Recursively escape unescaped parentheses in all `.txt` files within the specified directory and its subdirectories. 

In [10]:
import os
import re

def escape_parentheses(file_path):
    with open(file_path, 'r') as file:
        content = file.read()

    # Escape unescaped parentheses
    content = re.sub(r'(?<!\\)([()])', r'\\\1', content)

    with open(file_path, 'w') as file:
        file.write(content)

def process_directory(directory):
    for root, dirs, files in os.walk(directory):
        for file in files:
            if file.endswith(".txt"):
                file_path = os.path.join(root, file)
                escape_parentheses(file_path)

                # Recurse into subdirectories
                process_directory(os.path.join(root, file))

directory_path = r'C:\Users\kade\Desktop\training_dir_staging'
process_directory(directory_path)

## Replace underscores with spaces
----

Recursively replaces underscores with spaces in the content of text files in the specified directory and its subdirectories,
excluding specified tags.

In [3]:
import os

excluded_tags = [
    "rating_safe",
    "rating_explicit",
    "rating_questionable"
]

def replace_underscores_with_spaces(directory_path):
    for root, dirs, files in os.walk(directory_path):
        for filename in files:
            if filename.endswith(".txt"):
                file_path = os.path.join(root, filename)

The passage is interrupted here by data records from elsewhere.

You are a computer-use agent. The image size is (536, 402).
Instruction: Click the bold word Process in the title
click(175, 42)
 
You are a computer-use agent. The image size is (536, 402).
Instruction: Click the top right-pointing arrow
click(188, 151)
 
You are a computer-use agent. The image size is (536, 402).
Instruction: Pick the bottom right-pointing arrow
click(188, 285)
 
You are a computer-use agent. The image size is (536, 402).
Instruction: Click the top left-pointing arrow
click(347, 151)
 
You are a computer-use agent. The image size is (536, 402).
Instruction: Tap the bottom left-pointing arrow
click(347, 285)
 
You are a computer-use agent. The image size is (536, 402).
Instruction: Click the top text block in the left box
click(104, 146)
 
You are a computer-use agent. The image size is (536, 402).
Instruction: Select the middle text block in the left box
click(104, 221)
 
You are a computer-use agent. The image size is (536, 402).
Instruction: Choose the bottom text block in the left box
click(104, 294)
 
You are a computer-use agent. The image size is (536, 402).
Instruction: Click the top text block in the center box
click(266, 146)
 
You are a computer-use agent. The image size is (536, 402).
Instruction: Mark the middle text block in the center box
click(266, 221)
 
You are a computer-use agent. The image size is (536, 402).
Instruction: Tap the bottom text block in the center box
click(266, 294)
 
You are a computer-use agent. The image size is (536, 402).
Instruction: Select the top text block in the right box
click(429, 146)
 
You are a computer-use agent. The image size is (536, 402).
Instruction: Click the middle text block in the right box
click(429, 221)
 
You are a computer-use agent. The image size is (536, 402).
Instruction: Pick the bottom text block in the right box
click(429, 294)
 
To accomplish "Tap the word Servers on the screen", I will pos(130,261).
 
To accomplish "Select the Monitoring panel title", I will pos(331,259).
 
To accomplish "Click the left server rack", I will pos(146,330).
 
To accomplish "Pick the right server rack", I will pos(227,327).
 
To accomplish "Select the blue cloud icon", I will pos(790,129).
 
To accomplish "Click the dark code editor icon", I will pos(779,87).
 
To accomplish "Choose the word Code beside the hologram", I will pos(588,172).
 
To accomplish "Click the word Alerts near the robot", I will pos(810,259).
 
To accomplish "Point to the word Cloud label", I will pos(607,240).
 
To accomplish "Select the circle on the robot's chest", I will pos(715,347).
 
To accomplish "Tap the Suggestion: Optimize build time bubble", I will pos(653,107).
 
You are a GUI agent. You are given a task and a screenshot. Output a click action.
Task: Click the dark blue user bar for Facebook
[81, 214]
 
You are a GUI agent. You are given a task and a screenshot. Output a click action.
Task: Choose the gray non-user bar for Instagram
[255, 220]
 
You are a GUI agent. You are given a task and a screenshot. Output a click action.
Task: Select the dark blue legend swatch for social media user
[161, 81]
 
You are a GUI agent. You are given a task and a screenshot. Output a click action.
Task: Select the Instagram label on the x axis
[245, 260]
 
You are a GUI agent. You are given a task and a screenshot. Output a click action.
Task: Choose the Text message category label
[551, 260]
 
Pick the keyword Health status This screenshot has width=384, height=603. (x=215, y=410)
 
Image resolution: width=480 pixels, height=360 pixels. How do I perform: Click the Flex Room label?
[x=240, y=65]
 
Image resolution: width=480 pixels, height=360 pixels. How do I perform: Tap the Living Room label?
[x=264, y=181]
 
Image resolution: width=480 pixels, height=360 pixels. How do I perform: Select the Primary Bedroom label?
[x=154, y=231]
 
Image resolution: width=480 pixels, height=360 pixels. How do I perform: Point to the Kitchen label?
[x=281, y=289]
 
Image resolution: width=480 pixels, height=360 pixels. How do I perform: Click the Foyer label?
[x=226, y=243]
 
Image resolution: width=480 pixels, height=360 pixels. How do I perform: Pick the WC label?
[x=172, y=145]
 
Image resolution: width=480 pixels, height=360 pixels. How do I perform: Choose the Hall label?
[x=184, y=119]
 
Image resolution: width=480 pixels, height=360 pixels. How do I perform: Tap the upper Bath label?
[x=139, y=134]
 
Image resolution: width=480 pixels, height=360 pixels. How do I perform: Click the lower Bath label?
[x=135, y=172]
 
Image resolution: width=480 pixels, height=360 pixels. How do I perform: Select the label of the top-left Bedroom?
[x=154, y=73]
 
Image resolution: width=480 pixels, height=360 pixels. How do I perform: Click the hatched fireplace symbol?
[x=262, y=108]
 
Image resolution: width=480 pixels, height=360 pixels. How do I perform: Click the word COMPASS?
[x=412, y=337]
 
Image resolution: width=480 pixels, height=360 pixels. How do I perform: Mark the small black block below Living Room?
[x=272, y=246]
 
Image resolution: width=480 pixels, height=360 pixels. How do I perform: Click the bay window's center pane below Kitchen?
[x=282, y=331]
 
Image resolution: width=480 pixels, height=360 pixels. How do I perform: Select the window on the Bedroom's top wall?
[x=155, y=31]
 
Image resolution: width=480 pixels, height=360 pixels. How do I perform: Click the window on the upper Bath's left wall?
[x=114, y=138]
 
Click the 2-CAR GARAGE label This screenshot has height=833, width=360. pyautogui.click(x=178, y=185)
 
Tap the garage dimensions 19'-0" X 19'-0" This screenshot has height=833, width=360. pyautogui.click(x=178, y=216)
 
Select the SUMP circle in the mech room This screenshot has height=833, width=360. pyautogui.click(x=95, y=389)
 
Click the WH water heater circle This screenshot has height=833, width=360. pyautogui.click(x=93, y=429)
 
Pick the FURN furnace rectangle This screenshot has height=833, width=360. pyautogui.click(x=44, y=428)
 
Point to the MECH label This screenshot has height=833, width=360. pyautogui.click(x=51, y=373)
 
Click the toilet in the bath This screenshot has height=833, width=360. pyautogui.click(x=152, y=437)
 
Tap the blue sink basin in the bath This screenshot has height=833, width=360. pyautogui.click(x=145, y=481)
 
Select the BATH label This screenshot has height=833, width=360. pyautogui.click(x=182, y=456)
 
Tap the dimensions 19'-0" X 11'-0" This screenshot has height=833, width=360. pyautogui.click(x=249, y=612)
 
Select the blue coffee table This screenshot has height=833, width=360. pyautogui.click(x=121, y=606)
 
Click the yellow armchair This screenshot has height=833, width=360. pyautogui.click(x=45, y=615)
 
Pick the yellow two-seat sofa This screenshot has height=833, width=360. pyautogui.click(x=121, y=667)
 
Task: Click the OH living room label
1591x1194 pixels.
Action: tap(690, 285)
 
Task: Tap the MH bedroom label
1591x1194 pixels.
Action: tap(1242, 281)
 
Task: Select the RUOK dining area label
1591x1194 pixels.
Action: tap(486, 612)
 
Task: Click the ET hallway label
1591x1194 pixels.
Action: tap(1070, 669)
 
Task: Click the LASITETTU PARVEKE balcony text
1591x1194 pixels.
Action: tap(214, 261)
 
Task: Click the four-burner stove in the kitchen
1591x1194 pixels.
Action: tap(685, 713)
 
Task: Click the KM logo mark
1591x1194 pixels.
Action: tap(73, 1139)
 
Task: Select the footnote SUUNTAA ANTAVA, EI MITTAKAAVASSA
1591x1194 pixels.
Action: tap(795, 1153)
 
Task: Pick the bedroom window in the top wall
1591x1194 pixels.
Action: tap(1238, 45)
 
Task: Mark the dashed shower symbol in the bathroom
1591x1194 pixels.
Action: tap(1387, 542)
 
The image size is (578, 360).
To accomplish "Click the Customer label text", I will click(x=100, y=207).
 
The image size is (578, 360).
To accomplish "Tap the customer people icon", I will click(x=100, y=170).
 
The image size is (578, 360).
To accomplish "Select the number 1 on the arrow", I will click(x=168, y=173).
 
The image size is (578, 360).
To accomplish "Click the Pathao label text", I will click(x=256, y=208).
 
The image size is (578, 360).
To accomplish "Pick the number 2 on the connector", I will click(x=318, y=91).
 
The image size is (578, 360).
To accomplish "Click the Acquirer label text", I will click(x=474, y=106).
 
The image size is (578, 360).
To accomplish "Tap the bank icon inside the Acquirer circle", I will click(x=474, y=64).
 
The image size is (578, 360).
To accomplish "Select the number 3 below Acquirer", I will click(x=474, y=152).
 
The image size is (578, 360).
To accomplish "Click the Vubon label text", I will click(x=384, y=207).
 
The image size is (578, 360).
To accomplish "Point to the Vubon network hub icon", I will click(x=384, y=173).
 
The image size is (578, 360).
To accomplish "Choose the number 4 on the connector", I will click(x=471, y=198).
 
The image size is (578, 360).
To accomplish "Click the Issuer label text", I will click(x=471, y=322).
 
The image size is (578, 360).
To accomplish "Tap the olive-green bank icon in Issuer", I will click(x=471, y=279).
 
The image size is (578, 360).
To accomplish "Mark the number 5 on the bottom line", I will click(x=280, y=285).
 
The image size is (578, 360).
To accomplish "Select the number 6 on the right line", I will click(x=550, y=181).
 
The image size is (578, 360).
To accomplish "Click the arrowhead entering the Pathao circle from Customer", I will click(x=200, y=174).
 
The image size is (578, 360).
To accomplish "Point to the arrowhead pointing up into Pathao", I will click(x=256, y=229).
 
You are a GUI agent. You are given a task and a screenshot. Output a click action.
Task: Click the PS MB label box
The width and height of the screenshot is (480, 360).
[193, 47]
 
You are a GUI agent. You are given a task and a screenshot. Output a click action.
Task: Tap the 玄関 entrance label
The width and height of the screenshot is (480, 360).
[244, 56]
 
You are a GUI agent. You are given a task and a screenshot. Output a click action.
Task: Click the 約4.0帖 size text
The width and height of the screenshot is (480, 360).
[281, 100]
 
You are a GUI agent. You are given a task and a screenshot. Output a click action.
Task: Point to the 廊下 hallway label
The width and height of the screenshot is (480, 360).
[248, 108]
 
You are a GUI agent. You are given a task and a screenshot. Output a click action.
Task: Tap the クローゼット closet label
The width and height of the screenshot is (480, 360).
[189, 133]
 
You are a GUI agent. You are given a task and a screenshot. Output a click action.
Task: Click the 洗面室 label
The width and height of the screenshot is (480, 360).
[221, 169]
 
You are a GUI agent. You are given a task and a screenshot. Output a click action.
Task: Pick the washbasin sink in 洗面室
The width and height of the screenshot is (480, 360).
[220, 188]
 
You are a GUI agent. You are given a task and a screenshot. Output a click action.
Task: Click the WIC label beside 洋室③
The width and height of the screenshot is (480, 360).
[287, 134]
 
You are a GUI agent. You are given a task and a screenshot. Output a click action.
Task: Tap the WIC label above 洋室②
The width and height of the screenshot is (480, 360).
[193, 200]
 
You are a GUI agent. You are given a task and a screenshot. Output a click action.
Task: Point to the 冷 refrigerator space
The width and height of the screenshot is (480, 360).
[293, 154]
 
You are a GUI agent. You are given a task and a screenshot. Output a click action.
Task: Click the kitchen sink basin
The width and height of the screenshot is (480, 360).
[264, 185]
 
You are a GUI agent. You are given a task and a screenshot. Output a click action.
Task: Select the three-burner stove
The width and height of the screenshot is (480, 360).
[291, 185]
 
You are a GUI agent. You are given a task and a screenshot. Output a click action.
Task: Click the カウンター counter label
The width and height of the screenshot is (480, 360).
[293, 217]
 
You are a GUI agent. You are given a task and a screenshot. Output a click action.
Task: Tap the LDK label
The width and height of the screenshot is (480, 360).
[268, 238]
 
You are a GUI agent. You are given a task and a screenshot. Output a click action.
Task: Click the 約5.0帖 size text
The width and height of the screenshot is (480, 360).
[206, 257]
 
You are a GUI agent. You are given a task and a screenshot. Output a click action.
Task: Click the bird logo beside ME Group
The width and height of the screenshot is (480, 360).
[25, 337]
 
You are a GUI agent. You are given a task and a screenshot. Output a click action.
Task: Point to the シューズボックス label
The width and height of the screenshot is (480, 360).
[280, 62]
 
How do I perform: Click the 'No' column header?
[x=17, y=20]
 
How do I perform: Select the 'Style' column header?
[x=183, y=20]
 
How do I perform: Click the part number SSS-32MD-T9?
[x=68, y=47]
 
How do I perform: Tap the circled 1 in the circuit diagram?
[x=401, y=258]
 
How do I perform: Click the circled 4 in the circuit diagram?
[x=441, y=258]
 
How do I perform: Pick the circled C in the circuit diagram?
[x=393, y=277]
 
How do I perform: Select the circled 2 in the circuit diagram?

                # Read the content of the file
                with open(file_path, 'r') as file:
                    content = file.read()

                # Replace underscores with spaces, excluding specific tags
                for tag in excluded_tags:
                    replacement = tag.replace('_', ' ')
                    content = content.replace(replacement, tag)

                # Write the modified content back to the file
                with open(file_path, 'w') as file:
                    file.write(content)

# Specify the directory path
directory_path = r'C:\Users\kade\Desktop\training_dir_staging'

# Call the function to recursively replace underscores with spaces (excluding specified tags)
replace_underscores_with_spaces(directory_path)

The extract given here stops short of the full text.